I was done with these people. I wasn’t going to have dinner with them, I wasn’t going to speak to them. I had warned them that if this continued I would become extremely unpleasant to be around, so I felt no obligation to act remotely pleasant around them. In fact, I felt more than entitled to be furious with the way I’d been subjugated and shoved aside, and I said so.
Yet somehow I was dragged to the dinner BBQ, where the entertainment was lacking, food was more or less adequate, and company nauseating. Despite telling them that I wasn’t hungry before leaving, when asked why I wasn’t eating more I repeated that I wasn’t hungry (which was completely true. I ate 4 ribs for dinner). When asked why I wasn’t eating the watermelon brought for everyone, I had to explain for a third time that I did not want to eat anything. I’m not sure if it was a case of not listening, not caring, or (probably) both.

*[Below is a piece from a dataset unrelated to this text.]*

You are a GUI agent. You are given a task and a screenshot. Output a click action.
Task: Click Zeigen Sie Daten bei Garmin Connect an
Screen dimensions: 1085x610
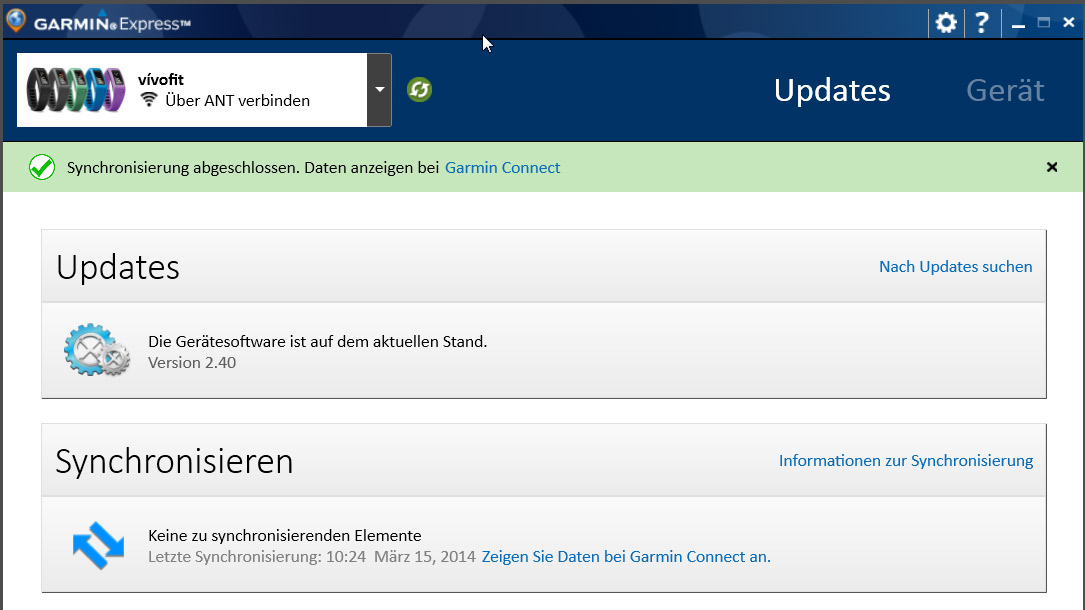(x=626, y=557)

Even though that was certainly what I’ll remember from today, I did some other things too that probably warrant a mention, only because I have some good pictures of them to share. I got reacquainted with some rather large trees.
I climbed Moro Rock, which provided a slightly clearer view than my last visit did.
And I toured Crystal Cave.
After dark, I decided that if I would need to “compromise” just about everything I wanted to do or see in Yosemite, I needed to take advantage of the dark sky sites here to see the Milky Way. Although no one else in the party had ever seen it in person, all decided that 9:30 was too late to go out and try something like that (or maybe they decided that 9:30 was too late to do so with me).
So with an “If I’m not back by 11, call the front desk to look for me,” I was out the door. The plan was to head to either Moro or Beetle Rock, since both have a broad southwestern exposure. Well, that was the plan at least. As usual I found myself in a pitch black forest with the sounds of chirping, howling, and branches snapping all around me. There was no question: Something out there was watching, slowly encroaching, and would soon be eating me. Screw Beetle Rock, the parking lot was sounding just fine to me at this point. Still, to scare away all the bears lying in wait I took to loudly marching in place while the camera did its thing. But even that couldn’t keep the terror at bay. So I found a good composition with a group of sequoias reaching up towards the stars, repositioned the tripod between the open driver’s seat door and the car, and I proceeded to take a set of pictures while sitting in the car. At the slightest sign of glowing eyes in the distance, I could throw the tripod inside, slam the door, and peel out. Fortunately, I escaped with both my life and these pictures:
But when I got back to the lodge, I was immediately reminded who was traveling with me. Instead of waiting to see if I managed to get back, at just 10:50, all three were already fast asleep.